Data extracted from a collection:
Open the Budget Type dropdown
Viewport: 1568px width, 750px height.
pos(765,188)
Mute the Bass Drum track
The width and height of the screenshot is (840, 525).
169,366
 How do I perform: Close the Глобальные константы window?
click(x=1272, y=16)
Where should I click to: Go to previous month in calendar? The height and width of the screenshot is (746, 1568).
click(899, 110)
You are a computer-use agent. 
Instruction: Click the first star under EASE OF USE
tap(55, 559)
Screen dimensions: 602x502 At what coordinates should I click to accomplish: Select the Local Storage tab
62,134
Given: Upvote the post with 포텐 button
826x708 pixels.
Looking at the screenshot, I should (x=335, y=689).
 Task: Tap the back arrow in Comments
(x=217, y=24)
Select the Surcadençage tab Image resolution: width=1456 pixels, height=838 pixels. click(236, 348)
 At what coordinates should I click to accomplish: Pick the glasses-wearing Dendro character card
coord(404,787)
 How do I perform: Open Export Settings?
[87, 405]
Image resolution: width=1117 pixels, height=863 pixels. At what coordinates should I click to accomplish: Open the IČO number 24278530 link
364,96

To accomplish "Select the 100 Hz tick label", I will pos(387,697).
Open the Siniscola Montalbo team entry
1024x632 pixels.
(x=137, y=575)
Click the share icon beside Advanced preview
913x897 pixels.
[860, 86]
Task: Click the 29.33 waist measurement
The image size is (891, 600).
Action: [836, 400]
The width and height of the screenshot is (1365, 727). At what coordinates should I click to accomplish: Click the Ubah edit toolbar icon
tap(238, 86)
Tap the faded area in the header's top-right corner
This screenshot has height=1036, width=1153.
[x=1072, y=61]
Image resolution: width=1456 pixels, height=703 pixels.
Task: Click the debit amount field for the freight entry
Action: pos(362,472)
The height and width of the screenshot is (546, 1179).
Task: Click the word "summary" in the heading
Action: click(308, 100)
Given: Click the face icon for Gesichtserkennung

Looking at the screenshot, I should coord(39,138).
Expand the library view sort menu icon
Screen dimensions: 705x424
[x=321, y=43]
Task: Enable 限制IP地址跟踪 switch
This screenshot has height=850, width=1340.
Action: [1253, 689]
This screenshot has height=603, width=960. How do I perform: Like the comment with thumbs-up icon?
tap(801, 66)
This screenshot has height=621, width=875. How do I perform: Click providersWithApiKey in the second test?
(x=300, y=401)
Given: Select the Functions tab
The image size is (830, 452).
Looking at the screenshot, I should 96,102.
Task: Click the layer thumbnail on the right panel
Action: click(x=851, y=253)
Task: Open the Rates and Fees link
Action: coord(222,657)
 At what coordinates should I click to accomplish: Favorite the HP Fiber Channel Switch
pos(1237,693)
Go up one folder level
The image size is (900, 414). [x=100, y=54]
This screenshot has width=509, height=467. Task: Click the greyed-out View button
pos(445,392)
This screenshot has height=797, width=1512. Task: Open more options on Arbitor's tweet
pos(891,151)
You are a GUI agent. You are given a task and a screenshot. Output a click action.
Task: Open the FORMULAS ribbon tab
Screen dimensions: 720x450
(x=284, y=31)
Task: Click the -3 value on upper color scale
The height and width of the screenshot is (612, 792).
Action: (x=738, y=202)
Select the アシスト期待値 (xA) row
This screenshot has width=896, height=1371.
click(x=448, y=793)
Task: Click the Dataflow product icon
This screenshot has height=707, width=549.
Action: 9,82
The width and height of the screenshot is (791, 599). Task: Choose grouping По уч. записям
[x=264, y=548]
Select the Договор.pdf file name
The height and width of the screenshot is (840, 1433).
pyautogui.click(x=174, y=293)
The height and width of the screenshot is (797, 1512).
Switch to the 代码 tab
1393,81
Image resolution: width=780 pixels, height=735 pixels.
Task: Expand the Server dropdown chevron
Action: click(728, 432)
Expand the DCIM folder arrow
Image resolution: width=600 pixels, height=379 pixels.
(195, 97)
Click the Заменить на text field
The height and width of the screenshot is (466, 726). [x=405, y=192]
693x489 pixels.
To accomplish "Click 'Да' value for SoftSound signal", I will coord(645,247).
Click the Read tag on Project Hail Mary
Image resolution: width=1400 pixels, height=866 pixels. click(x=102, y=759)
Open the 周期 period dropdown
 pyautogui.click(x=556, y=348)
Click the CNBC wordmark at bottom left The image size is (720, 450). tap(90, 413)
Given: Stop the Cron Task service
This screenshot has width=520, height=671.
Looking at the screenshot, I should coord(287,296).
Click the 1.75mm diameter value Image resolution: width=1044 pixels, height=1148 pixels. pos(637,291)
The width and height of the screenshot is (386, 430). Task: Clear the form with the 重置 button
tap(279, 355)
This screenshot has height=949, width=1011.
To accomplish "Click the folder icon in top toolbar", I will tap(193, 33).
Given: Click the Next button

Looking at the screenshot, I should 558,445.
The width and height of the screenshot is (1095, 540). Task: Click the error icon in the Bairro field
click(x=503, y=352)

*ACTION ITEM*: Repeat exactly the lines above from the one with "This screenshot has height=1036, width=1153." up to and including the one with "Task: Open the FORMULAS ribbon tab". No other line belongs in the reply.

*RESPONSE BOX*:
This screenshot has height=1036, width=1153.
[x=1072, y=61]
Image resolution: width=1456 pixels, height=703 pixels.
Task: Click the debit amount field for the freight entry
Action: pos(362,472)
The height and width of the screenshot is (546, 1179).
Task: Click the word "summary" in the heading
Action: click(308, 100)
Given: Click the face icon for Gesichtserkennung

Looking at the screenshot, I should coord(39,138).
Expand the library view sort menu icon
Screen dimensions: 705x424
[x=321, y=43]
Task: Enable 限制IP地址跟踪 switch
This screenshot has height=850, width=1340.
Action: [1253, 689]
This screenshot has height=603, width=960. How do I perform: Like the comment with thumbs-up icon?
tap(801, 66)
This screenshot has height=621, width=875. How do I perform: Click providersWithApiKey in the second test?
(x=300, y=401)
Given: Select the Functions tab
The image size is (830, 452).
Looking at the screenshot, I should 96,102.
Task: Click the layer thumbnail on the right panel
Action: click(x=851, y=253)
Task: Open the Rates and Fees link
Action: coord(222,657)
 At what coordinates should I click to accomplish: Favorite the HP Fiber Channel Switch
pos(1237,693)
Go up one folder level
The image size is (900, 414). [x=100, y=54]
This screenshot has width=509, height=467. Task: Click the greyed-out View button
pos(445,392)
This screenshot has height=797, width=1512. Task: Open more options on Arbitor's tweet
pos(891,151)
You are a GUI agent. You are given a task and a screenshot. Output a click action.
Task: Open the FORMULAS ribbon tab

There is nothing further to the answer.